▶ Problem requirements
Give back the data in full, with every line exact.

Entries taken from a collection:
= Beginning of Section =
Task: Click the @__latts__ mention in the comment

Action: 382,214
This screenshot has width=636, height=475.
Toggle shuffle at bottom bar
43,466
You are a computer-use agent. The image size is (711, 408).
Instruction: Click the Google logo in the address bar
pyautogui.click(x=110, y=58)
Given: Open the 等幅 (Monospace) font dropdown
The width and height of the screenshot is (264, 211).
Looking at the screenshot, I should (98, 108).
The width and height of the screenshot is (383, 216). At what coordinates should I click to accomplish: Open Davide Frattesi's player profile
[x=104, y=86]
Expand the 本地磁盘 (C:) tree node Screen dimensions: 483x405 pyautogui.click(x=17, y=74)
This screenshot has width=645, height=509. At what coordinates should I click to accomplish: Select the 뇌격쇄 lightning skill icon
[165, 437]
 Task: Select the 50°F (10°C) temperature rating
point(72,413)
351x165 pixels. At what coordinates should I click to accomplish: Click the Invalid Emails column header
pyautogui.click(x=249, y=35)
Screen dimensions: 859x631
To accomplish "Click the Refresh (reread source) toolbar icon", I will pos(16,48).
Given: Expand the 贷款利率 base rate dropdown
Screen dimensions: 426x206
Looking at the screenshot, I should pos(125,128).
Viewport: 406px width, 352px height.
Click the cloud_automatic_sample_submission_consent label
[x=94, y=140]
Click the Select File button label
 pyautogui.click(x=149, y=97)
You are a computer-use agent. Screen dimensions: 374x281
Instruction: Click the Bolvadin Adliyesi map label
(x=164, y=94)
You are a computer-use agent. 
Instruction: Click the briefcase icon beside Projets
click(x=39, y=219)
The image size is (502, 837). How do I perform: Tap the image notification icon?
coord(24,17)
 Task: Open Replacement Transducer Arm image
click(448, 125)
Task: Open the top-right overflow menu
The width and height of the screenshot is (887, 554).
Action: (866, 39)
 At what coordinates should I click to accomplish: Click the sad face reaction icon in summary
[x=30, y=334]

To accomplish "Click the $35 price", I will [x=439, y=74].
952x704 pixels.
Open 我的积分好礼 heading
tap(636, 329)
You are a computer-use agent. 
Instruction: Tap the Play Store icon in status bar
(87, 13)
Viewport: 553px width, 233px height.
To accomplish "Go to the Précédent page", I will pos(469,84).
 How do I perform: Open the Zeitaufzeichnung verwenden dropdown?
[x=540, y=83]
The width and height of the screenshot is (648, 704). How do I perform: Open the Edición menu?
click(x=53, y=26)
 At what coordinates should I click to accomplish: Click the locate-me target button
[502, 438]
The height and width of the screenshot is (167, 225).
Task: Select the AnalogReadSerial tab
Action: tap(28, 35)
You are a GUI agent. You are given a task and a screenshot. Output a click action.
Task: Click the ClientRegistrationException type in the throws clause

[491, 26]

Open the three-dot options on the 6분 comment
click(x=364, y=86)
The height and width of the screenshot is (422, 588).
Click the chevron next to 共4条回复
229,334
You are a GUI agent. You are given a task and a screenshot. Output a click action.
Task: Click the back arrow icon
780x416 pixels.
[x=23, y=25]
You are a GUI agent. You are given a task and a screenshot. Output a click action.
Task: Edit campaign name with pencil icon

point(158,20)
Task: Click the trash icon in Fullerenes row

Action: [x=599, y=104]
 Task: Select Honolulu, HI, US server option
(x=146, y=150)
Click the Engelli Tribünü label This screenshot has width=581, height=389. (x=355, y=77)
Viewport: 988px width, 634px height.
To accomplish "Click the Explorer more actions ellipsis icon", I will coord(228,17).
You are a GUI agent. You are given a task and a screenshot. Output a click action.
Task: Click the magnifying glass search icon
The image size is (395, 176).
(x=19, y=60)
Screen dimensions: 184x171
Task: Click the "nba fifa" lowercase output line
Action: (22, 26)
= End of Section =
▶ Reply to the task
Task: Click the @__latts__ mention in the comment

Action: 382,214
This screenshot has width=636, height=475.
Toggle shuffle at bottom bar
43,466
You are a computer-use agent. The image size is (711, 408).
Instruction: Click the Google logo in the address bar
pyautogui.click(x=110, y=58)
Given: Open the 等幅 (Monospace) font dropdown
The width and height of the screenshot is (264, 211).
Looking at the screenshot, I should (98, 108).
The width and height of the screenshot is (383, 216). At what coordinates should I click to accomplish: Open Davide Frattesi's player profile
[x=104, y=86]
Expand the 本地磁盘 (C:) tree node Screen dimensions: 483x405 pyautogui.click(x=17, y=74)
This screenshot has width=645, height=509. At what coordinates should I click to accomplish: Select the 뇌격쇄 lightning skill icon
[165, 437]
 Task: Select the 50°F (10°C) temperature rating
point(72,413)
351x165 pixels. At what coordinates should I click to accomplish: Click the Invalid Emails column header
pyautogui.click(x=249, y=35)
Screen dimensions: 859x631
To accomplish "Click the Refresh (reread source) toolbar icon", I will pos(16,48).
Given: Expand the 贷款利率 base rate dropdown
Screen dimensions: 426x206
Looking at the screenshot, I should pos(125,128).
Viewport: 406px width, 352px height.
Click the cloud_automatic_sample_submission_consent label
[x=94, y=140]
Click the Select File button label
 pyautogui.click(x=149, y=97)
You are a computer-use agent. Screen dimensions: 374x281
Instruction: Click the Bolvadin Adliyesi map label
(x=164, y=94)
You are a computer-use agent. 
Instruction: Click the briefcase icon beside Projets
click(x=39, y=219)
The image size is (502, 837). How do I perform: Tap the image notification icon?
coord(24,17)
 Task: Open Replacement Transducer Arm image
click(448, 125)
Task: Open the top-right overflow menu
The width and height of the screenshot is (887, 554).
Action: (866, 39)
 At what coordinates should I click to accomplish: Click the sad face reaction icon in summary
[x=30, y=334]

To accomplish "Click the $35 price", I will [x=439, y=74].
952x704 pixels.
Open 我的积分好礼 heading
tap(636, 329)
You are a computer-use agent. 
Instruction: Tap the Play Store icon in status bar
(87, 13)
Viewport: 553px width, 233px height.
To accomplish "Go to the Précédent page", I will pos(469,84).
 How do I perform: Open the Zeitaufzeichnung verwenden dropdown?
[x=540, y=83]
The width and height of the screenshot is (648, 704). How do I perform: Open the Edición menu?
click(x=53, y=26)
 At what coordinates should I click to accomplish: Click the locate-me target button
[502, 438]
The height and width of the screenshot is (167, 225).
Task: Select the AnalogReadSerial tab
Action: tap(28, 35)
You are a GUI agent. You are given a task and a screenshot. Output a click action.
Task: Click the ClientRegistrationException type in the throws clause

[491, 26]

Open the three-dot options on the 6분 comment
click(x=364, y=86)
The height and width of the screenshot is (422, 588).
Click the chevron next to 共4条回复
229,334
You are a GUI agent. You are given a task and a screenshot. Output a click action.
Task: Click the back arrow icon
780x416 pixels.
[x=23, y=25]
You are a GUI agent. You are given a task and a screenshot. Output a click action.
Task: Edit campaign name with pencil icon

point(158,20)
Task: Click the trash icon in Fullerenes row

Action: [x=599, y=104]
 Task: Select Honolulu, HI, US server option
(x=146, y=150)
Click the Engelli Tribünü label This screenshot has width=581, height=389. (x=355, y=77)
Viewport: 988px width, 634px height.
To accomplish "Click the Explorer more actions ellipsis icon", I will coord(228,17).
You are a GUI agent. You are given a task and a screenshot. Output a click action.
Task: Click the magnifying glass search icon
The image size is (395, 176).
(x=19, y=60)
Screen dimensions: 184x171
Task: Click the "nba fifa" lowercase output line
Action: (22, 26)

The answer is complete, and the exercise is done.